インドネシア・バンドン近郊のBETA-UASは、「Made in Indonesia」を掲げる無人航空機企業で、農業・林業、インフラ、鉱業、災害対応まで幅広い用途のドローンを展開する。最大150分の飛行時間、運用半径60kmを謳う機体のほか、火山噴火対応のマッピング事例も紹介されている(*17)。バンコクのTAO BINは「ロボット・バリスタ」を名乗る24時間無人カフェで、飲料の調合、温冷・フローズン対応、QR決済までを一台でこなす(*18)。液体と氷と温度を制御する物理システムという意味で狭義の産業ロボットの周縁にあるが、深夜シフトの人員配置という労働問題への一つの回答になっている。
輸入に頼らない現場
ブラジル・マナウスとカンピーナスに拠点を持つActa Roboticsは、物流・産業向けの自律走行ロボット「KAPPABOT」を提供する。最大100kgを搬送できると説明され、ブラジル国内でのサポート体制を前面に出している(*19)。AliExpressのR1が輸入関税で実質価格を押し上げられるのに対し、Acta Roboticsのような現地生産・現地保守の企業はその摩擦をそもそも経由しない。安さを輸入するのか、機械自体を自国で作るのか――ロングテール地域には二つの回路が並んで存在している。
弱いシグナルの中の、一人の技術者
ナイジェリア・アブジャ近郊のTerra Industriesは、2026年4月のTechRadarの報道によれば2024年創業、アブジャ郊外に15,000平方フィートのドローン工場を持ち、発電所や鉱山、製油所など重要インフラの監視にAIソフトウェア「ArtemisOS」を使うという(*20)。公式サイトや一次発表は未見。UAEのBuildroid AIについては、200万ドルを調達したというX上の投稿が流れたが、実際にアクセスできるのは「Autonomous Steel Factories Coming Soon」というティザーサイトへのリダイレクトのみで、裏付けは取れていない(*21)。

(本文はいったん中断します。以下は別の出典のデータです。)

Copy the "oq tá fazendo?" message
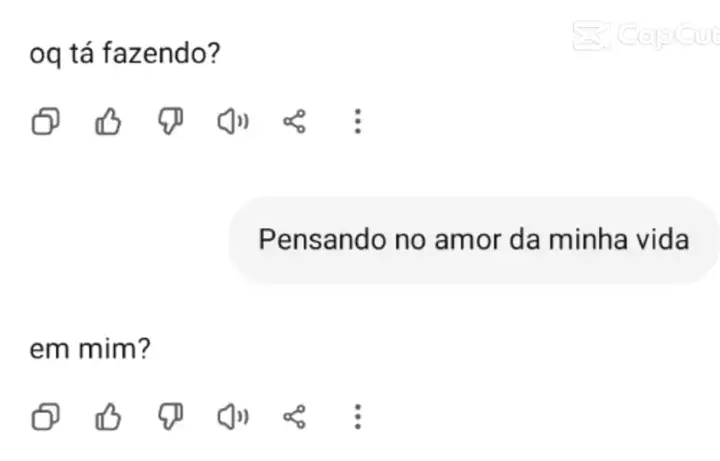The image size is (720, 461). 46,122
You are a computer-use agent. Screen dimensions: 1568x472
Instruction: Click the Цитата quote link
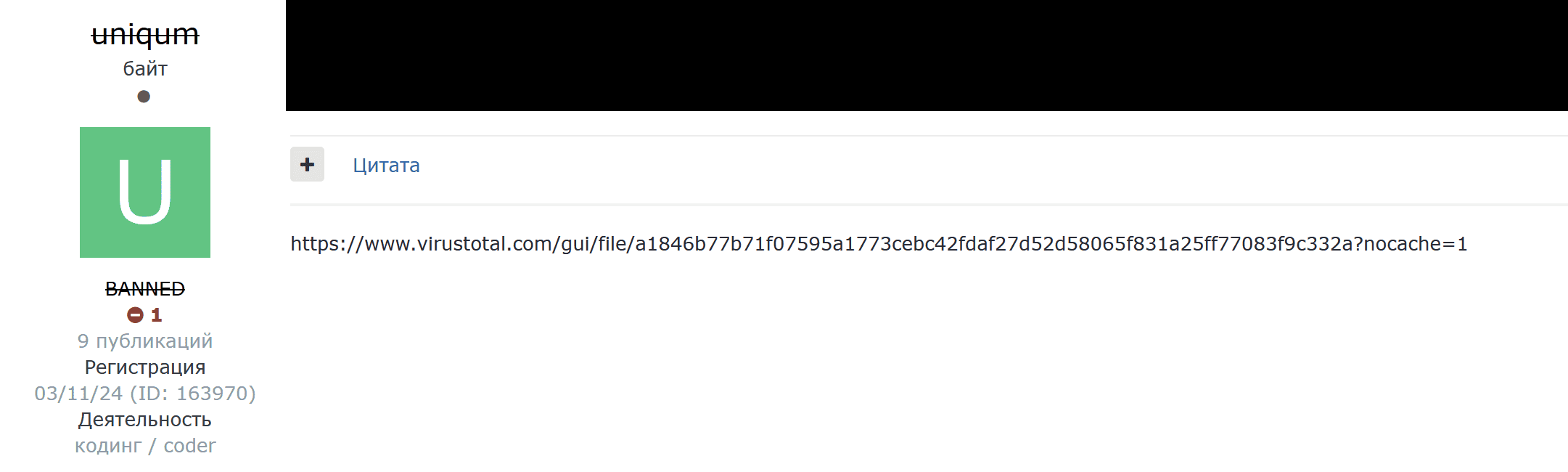tap(386, 166)
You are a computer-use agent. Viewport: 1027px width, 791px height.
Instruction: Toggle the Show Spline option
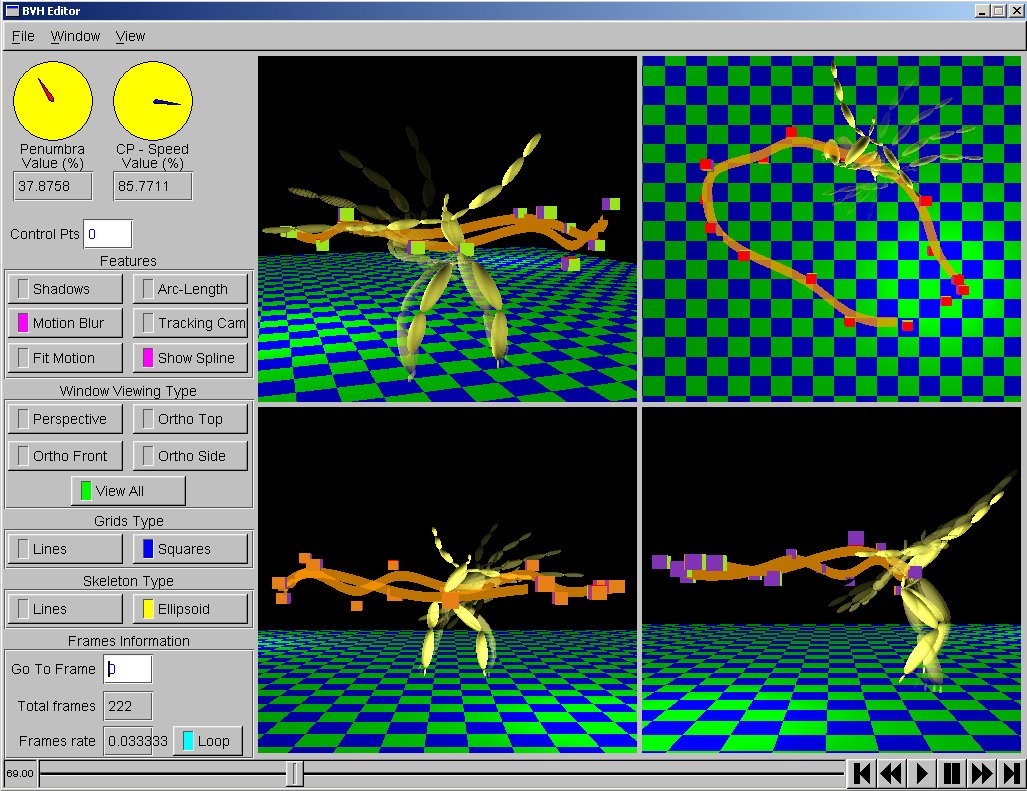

一方、編み込みを補助するロボットHaloBraidは、拠点や市場としては米国のサロン向けが中心だが、創業者のYinka Ogunbiyi氏はナイジェリア系でハーバード出身のエンジニアだと報じられている。600以上のプロトタイプを経て、700万ドルの資金調達に至った(*22)(*23)。この装置が置き換えるのは、スタイリストが何時間も同じ姿勢で手を動かし続ける負担であり、アフリカ発かという地理的分類より、誰の手が疲弊しているかという座標のほうが本質に近い。アフリカ・中東の欄は、ティザーページと個人の経歴が中心で、確度の面では本稿の中で最も脆い。
表:ロングテールの現場一覧
| 企業 | 拠点 | 資金・価格 | 用途 | 確度 |
|---|---|---|---|---|
| ADR | 豪ブリスベン | 200万豪ドル相当(2024-11) | 地下鉱山の遠隔データ取得・自律検査 | confirmed/probable |
| SwarmFarm Robotics | 豪クイーンズランド | 未確認 | 農業用小型自律ロボット群 | confirmed(製品)/candidate |
| Armatrix | 印ベンガルール | 210万ドル(2026-02) | 狭隘・危険空間侵入用蛇型ロボットアーム | probable |
| Mowito | 印ベンガルール/米デトロイト | 300万ドル(2026-07) | 模倣学習によるロボットアーム制御AI | probable |
| Octobotics Tech | 印ノイダ | 未確認 | 海事・石油ガス向け磁気ロボット・水中クローラー | confirmed(製品・所在地) |
| Augmentus | 星シンガポール/米テキサス | 1,100万ドル(2025-07) | ノーコード産業用ロボットプログラミング | confirmed |
| BETA-UAS | 尼バンドン近郊 | 未確認 | 農業・鉱業・災害対応向け無人機 | confirmed(製品・所在地) |
| TAO BIN | 泰バンコク | 未確認 | 24時間ロボット・バリスタ | confirmed(製品・所在地) |
| Acta Robotics | 伯マナウス/カンピーナス | 未確認 | 物流・産業向けAMR「KAPPABOT」 | confirmed(製品・所在地) |
| Terra Industries | 尼アブジャ近郊(報道) | 未確認 | 重要インフラ監視用ドローン・AI脅威検知 | weak/probable |
| Buildroid AI/Steel Robotics | UAE(X発) | 200万ドル(未確認) | 建設用自律ロボット | weak/rumor |
| HaloBraid | 米国中心(創業者はナイジェリア系) | 700万ドル | 編み込み補助ロボット | probable(アフリカ拠点としてはweak) |
鉱山の坑道、タンクの内側、畑、サロンの椅子の前――これが実際にPhysical AIが動いている座標である。金額はどれも一桁から二桁百万ドル台に収まり、390億ドルの隣に置くと誤差のように見える。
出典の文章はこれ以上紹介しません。